July 18, 2005, 9:51 AM — A Web site used to promote the Firefox Web browser has been hacked, potentially compromising personal information about thousands of volunteer supporters of the open-source software. The attack, which shut down the spreadfirefox.com Web site for several days over the past week, was disclosed Thursday in an e-mail message sent to Spread Firefox members by The Mozilla Foundation, which develops the browser and runs the Web site.
Firefox developers could not say for certain whether any Spread Firefox member information had been compromised.
"It appears that a part of Spread Firefox was hacked in an attempt to use it to send out spam," wrote Firefox developer Asa Dotzler in a Friday Web log posting. "It doesn't look like the attacker accessed any personal data on the site, but to be safe, we're encouraging all of our users to log in and change their passwords."

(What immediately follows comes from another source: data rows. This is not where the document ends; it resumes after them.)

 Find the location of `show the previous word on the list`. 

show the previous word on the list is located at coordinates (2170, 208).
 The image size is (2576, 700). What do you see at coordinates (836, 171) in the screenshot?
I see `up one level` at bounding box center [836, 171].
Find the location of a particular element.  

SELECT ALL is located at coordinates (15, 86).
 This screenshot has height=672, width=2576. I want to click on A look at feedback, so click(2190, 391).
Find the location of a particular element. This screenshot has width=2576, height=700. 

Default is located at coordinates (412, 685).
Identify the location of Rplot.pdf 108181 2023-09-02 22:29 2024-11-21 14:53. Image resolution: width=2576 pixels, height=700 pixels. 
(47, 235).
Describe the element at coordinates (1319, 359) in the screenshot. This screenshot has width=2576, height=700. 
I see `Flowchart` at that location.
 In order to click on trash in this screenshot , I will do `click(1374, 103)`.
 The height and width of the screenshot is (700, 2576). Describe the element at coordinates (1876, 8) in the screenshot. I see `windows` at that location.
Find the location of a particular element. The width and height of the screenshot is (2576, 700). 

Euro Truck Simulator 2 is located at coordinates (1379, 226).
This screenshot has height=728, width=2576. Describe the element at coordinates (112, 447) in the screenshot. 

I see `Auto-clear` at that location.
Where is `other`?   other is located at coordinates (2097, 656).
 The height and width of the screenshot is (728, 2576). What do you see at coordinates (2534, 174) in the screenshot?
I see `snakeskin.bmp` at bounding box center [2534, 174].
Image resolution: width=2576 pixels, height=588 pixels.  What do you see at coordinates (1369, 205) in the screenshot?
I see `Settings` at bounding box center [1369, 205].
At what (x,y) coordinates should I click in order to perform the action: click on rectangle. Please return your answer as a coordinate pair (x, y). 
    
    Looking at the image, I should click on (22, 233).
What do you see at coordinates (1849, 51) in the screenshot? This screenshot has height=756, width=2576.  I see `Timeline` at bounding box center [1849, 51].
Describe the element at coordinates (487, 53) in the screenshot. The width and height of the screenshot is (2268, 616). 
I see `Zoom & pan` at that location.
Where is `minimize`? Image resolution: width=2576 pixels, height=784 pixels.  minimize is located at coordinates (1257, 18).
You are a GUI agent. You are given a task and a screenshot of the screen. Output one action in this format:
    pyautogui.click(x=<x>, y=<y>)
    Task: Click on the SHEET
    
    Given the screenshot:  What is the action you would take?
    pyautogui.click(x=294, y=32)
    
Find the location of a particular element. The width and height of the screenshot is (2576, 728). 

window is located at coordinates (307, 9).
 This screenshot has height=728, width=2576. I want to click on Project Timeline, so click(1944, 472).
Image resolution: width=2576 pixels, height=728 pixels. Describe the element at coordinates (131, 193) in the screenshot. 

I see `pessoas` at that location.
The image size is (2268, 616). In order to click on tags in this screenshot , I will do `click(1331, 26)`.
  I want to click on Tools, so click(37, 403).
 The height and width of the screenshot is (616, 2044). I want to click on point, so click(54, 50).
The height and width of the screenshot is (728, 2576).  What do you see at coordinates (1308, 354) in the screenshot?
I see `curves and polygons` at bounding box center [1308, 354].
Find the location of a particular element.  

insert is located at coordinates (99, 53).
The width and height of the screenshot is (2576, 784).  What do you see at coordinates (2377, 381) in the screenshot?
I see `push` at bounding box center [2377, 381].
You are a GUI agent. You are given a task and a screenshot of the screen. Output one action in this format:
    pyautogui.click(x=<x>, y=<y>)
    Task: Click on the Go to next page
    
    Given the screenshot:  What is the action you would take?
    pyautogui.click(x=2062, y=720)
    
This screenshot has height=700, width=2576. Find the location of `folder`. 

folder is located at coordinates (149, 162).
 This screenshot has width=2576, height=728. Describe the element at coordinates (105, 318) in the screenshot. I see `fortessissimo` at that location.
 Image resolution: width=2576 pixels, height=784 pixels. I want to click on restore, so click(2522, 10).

Attackers accessed the site on Sunday by exploiting an undisclosed vulnerability in the Drupal content management software used to run the site, said Rafael Ebron, product marketing manager with The Mozilla Foundation.
Spread Firefox, known as the organization that raised more than US$200,000 to run a two-page Firefox ad in The New York Times last December, has a membership of about 100,000, according to Ebron.
Those users have now possibly had information such as their e-mail addresses, instant messaging names, street addresses and birthdays compromised, according to Rafael.